Records for the exercise:
▬▬▬▬▬▬
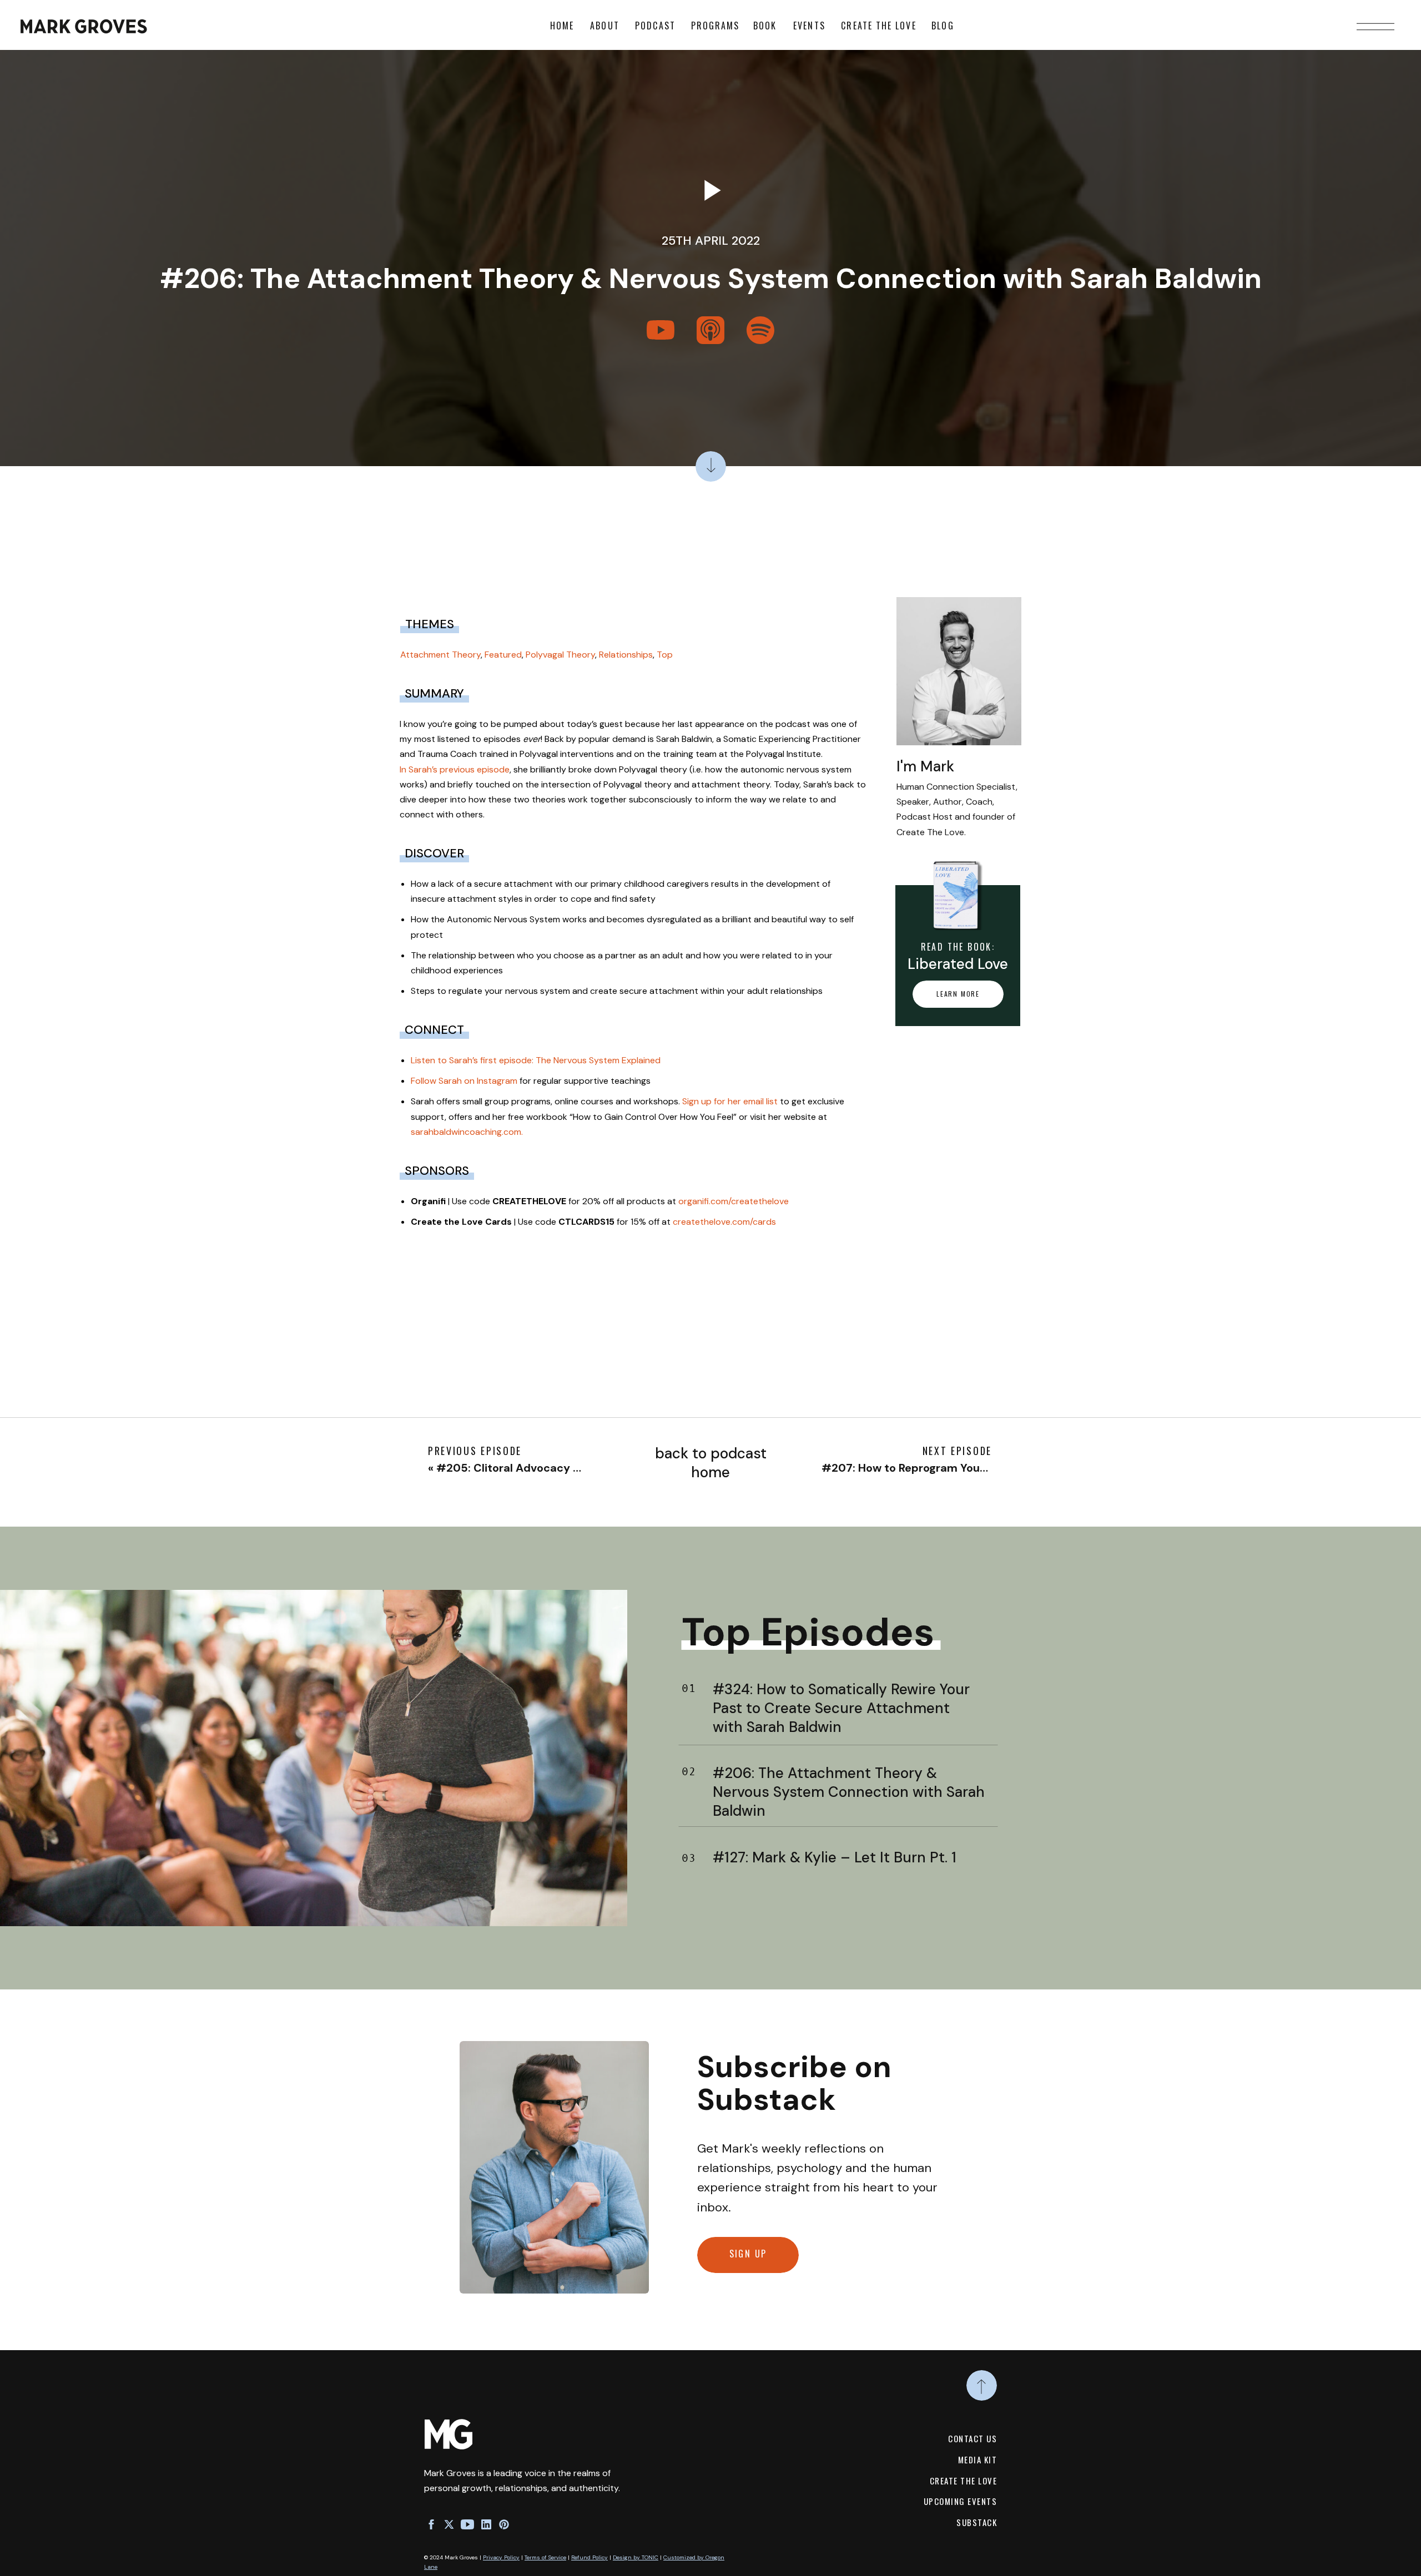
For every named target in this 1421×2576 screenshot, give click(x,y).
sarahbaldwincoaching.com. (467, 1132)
▬▬▬▬▬▬
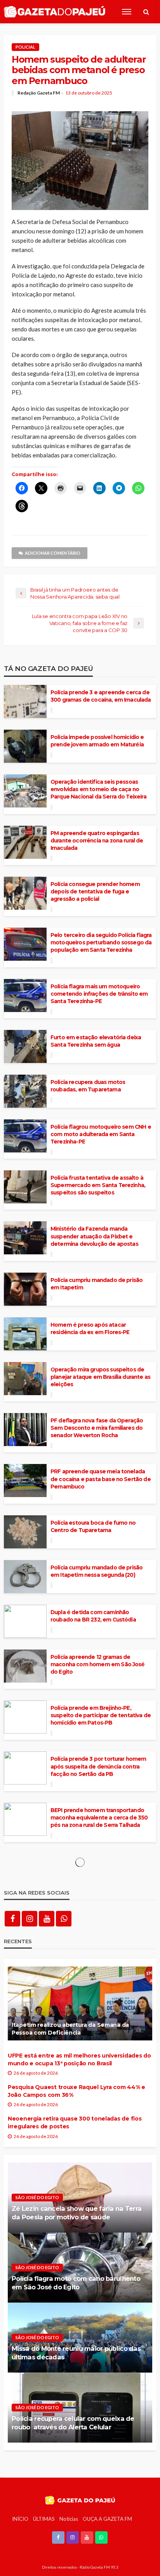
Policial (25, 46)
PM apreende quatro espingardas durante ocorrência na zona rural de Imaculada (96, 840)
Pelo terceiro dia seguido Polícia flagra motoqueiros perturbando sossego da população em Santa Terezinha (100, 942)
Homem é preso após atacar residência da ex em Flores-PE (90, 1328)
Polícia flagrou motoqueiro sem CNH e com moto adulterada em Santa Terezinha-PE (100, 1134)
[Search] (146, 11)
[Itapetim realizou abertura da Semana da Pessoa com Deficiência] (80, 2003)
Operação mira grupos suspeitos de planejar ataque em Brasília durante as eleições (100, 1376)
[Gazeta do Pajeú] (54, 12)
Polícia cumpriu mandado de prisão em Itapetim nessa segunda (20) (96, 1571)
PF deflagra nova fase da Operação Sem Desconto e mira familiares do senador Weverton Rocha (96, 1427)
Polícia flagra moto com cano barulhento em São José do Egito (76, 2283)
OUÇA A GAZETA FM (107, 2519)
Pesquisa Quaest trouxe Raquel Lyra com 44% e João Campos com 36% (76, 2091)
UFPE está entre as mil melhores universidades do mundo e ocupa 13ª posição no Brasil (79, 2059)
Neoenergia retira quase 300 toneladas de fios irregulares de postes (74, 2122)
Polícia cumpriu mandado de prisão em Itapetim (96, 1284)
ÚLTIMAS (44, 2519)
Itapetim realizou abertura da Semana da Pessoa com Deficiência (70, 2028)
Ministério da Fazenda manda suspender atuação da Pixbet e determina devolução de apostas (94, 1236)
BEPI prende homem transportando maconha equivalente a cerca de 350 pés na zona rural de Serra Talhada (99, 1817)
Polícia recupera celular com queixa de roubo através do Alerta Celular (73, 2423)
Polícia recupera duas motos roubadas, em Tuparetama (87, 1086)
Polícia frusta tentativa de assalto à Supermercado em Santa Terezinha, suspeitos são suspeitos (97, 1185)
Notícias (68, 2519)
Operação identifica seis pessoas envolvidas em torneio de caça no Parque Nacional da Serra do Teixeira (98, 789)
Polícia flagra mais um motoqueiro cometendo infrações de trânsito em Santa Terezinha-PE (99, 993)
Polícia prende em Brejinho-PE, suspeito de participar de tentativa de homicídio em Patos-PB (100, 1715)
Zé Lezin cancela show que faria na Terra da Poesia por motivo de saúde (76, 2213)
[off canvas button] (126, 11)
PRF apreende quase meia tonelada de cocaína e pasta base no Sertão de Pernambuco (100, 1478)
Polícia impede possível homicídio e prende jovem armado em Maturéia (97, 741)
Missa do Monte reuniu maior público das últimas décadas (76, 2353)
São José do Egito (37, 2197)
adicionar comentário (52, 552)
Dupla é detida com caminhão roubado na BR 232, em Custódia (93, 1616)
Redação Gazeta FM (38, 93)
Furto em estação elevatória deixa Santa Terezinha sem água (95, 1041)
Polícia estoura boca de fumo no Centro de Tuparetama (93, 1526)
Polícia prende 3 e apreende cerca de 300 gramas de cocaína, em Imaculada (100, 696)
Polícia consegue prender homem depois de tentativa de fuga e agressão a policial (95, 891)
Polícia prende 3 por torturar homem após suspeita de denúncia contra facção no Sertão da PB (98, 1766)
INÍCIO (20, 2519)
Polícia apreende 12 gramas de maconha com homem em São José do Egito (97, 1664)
▬▬▬▬▬▬
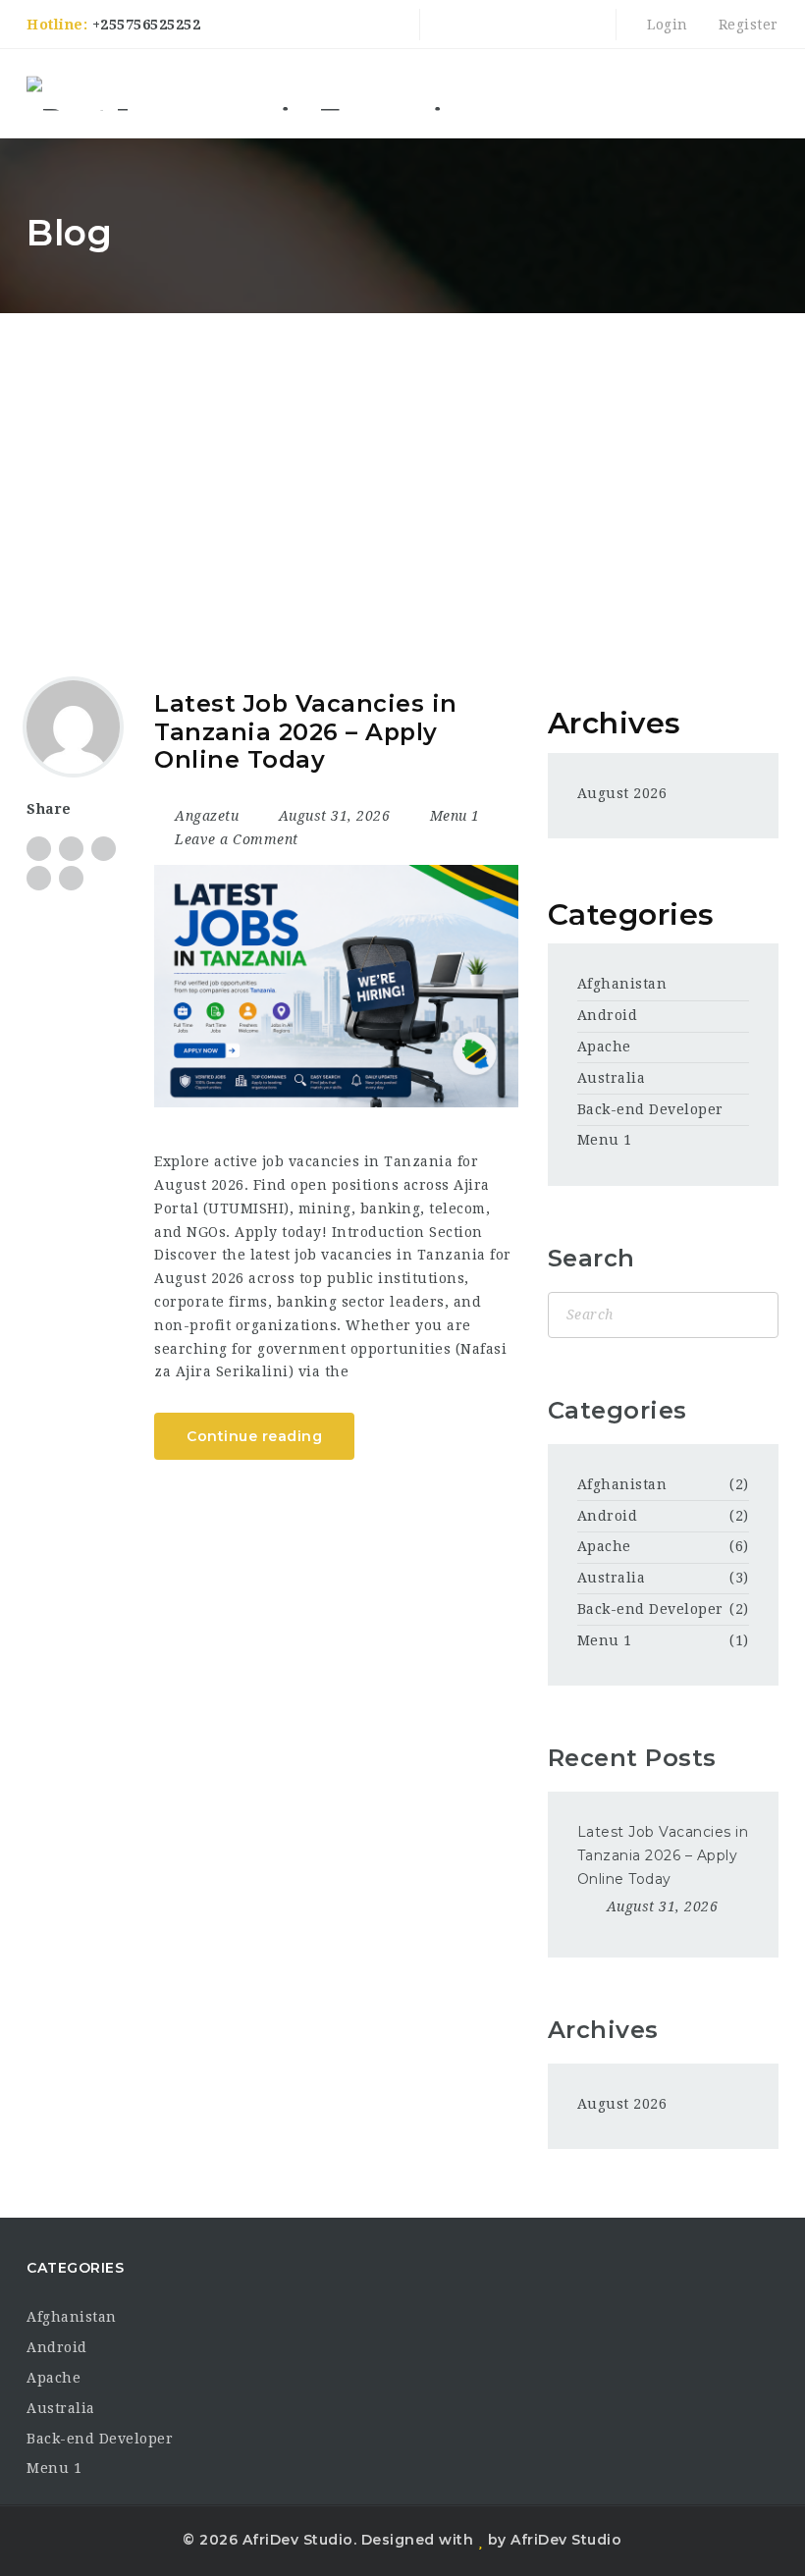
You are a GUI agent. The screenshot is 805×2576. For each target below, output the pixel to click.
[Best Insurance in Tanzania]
▬▬▬▬▬▬
What to work on:
Print, from the entries above, the line with "OUÇA A GAZETA FM (107, 2519)", the line with "Polícia recupera duas" and all lines between them, exactly and with nothing else.

Exercise answer:
OUÇA A GAZETA FM (107, 2519)
Pesquisa Quaest trouxe Raquel Lyra com 44% e João Campos com 36% (76, 2091)
UFPE está entre as mil melhores universidades do mundo e ocupa 13ª posição no Brasil (79, 2059)
Neoenergia retira quase 300 toneladas de fios irregulares de postes (74, 2122)
Polícia cumpriu mandado de prisão em Itapetim (96, 1284)
ÚLTIMAS (44, 2519)
Itapetim realizou abertura da Semana da Pessoa com Deficiência (70, 2028)
Ministério da Fazenda manda suspender atuação da Pixbet e determina devolução de apostas (94, 1236)
BEPI prende homem transportando maconha equivalente a cerca de 350 pés na zona rural de Serra Talhada (99, 1817)
Polícia recupera celular com queixa de roubo através do Alerta Celular (73, 2423)
Polícia recupera duas motos roubadas, em Tuparetama (87, 1086)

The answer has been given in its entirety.